Tiger, bull, lemon, silvertip, whitetip, grey, and tawny nurse sharks are some of the varieties divers can potentially witness on a Fiji shark dive.
Tiger Beach In The Bahamas
The Bahamas is well-known for its shark diving and snorkeling, and Tiger Beach is one of the most popular, for good reason. The species that dwell near the Caribbean reefs include hammerheads, white tips, and, of course, tiger sharks.
Going to the Bahamas, specifically Tiger Beach also gives divers the option to swim with Tiger sharks cage-free - which means diving with no protection or barrier whatsoever between a diver and the sharks they encounter. This is the most thrilling of the dives, as it adds a level of intimacy and freedom to what would otherwise be a fairly controlled cage dive, and you can say it's pretty shark-infested territory.

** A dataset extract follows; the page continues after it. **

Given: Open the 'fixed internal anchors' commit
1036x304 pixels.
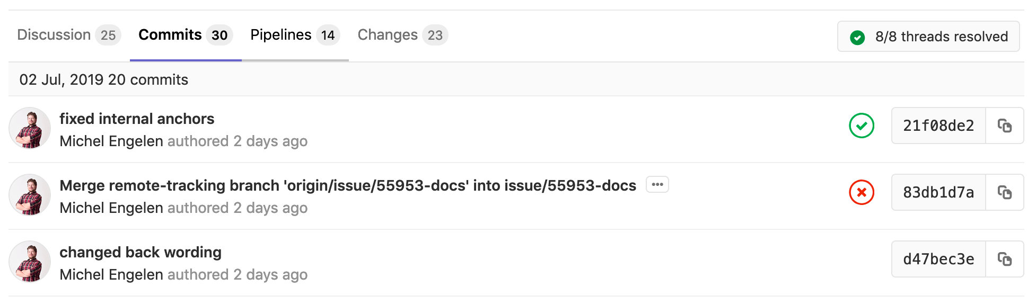Looking at the screenshot, I should [x=137, y=119].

Socorro Islands Off The Coast Of Mexico
This island is fairly remote which means divers will need to plan out their trip ahead of time, including transportation to Socorro. The best time to visit is one of two times of the year: Between November and December or between May and June.
The draw of Socorro is the sheer number of sharks that congregate off the island's coast - many have reported up to 50 hammerheads swimming in one school. If this dive wasn't intimidating enough, divers also have the chance to see schools of whitetips, and the island is also home to the famed giant Manta.
Fakarava In French Polynesia
Do hundreds of sharks sound like a great way to become fully immersed in an underwater world? This is something divers could have the chance to experience in Fakarava! Not only do varieties of sharks come out to feed during the grouper spawn, but divers can also experience other species of predatory fish that come out to get in on the action during the full moon.
While divers are there, they can also seek out various WWII ship and plane wrecks to explore, which might even land them face to face in yet another shark encounter.
Cocos Island In Costa Rica
Costa Rica is arguably one of the best places to shark dive, and Cocos Island is famous for one shark, in particular: the hammerhead. Divers have the chance to see schools of this predatory hunter but might also see others, such as whale sharks, silvertips, and even silky sharks.
This island is home to an entire slew of marine life, however, including manta rays and stunning tropical fish varieties, so there's truly something for everyone.